Надо отдать ему должное, мелодию он подхватил хорошо. В глазах Кларисс я прочел приятное удивление и не смог с этим мириться.
Я протолкался к краю сцены, где стоял рояль. Как только закончилась очередная мелодия и окружающие начали аплодировать, я незаметно поднялся и шепнул пару слов пианисту. Парень направился к фуршетному столу, а я перелистнул ноты.
Впервые за пианино я сел в четыре года. Как и положено благородному отпрыску, играл я без любви к музыке, но технично, и уж точно получше того мальчика, который дотягивался сейчас до изысканных закусок кухни де Бриссак. Тот факт, что передо мной был рояль, а не пианино, меня совершенно не смущал – за рояль меня посадили, когда мне было девять.

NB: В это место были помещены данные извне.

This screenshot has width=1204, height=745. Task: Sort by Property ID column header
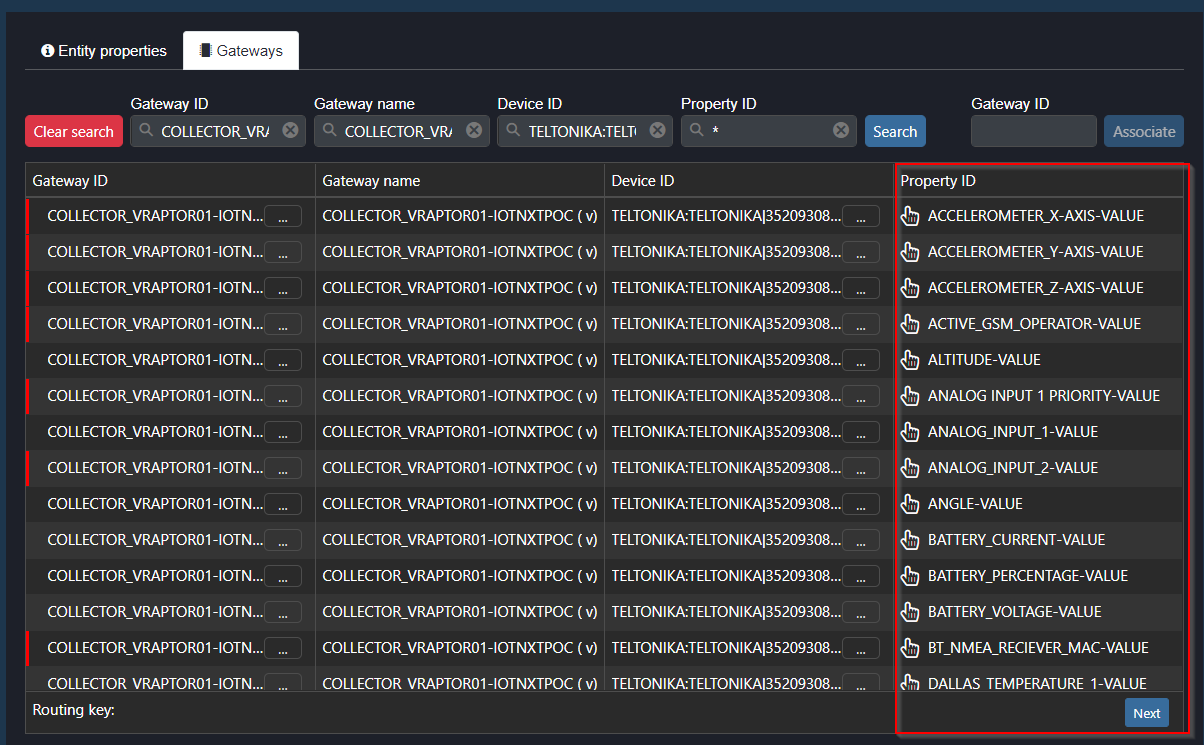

На открывшемся нотном листе был романс из числа махровой классики. Такие начинают разучивать, как только будет удачно сыграна последняя гамма, и сыграть его я мог даже с закрытыми глазами. Пальцы пробежали по клавишам, задавая темп остальным музыкантам; я отвел взгляд от нот и столкнулся с задумчиво-хищным прищуром Вернье. Ничто не злит соперника сильнее, чем добродушная улыбка, поэтому я улыбнулся Клоду-Луи так благожелательно, как только мог, и отыграл проигрыш, добавив пару дополнительных пассажей. Он ответил мне в коде, сыграв соло вариацию на тему припева. В таком духе скрытого соперничества мы отыграли еще пару романсов. Удивленные и довольные взгляды Кларисс доставались нам примерно поровну; какими взглядами одаривал нас Мишель, я догадывался, но не рисковал проверить свою догадку. А перевернув следующий лист, я внутренне возликовал – в романсах был перерыв, следующей мелодией был легкий блюз Хонки-Тонки, где партии саксофона вообще не предусматривалось, а я мог немного пошалить и выставить свое умение в лучшем свете. К моему удивлению, Вернье принял вызов, и его импровизация вписалась в блюз довольно органично. Как только мелодия завершилась, Клод-Луи начал наигрывать коротенькую американскую мелодию, которая была написана специально для сакса. Остальные музыканты удивленно и слегка негодующе уставились на него. Я знал эту мелодию, ее частенько напевал мой приятель из Легиона. Поэтому мне без труда удалось подхватить ее. Скрипач и флейтист благоразумно не стали влезать. Они чувствовали, что в этот момент нам мешать не стоило.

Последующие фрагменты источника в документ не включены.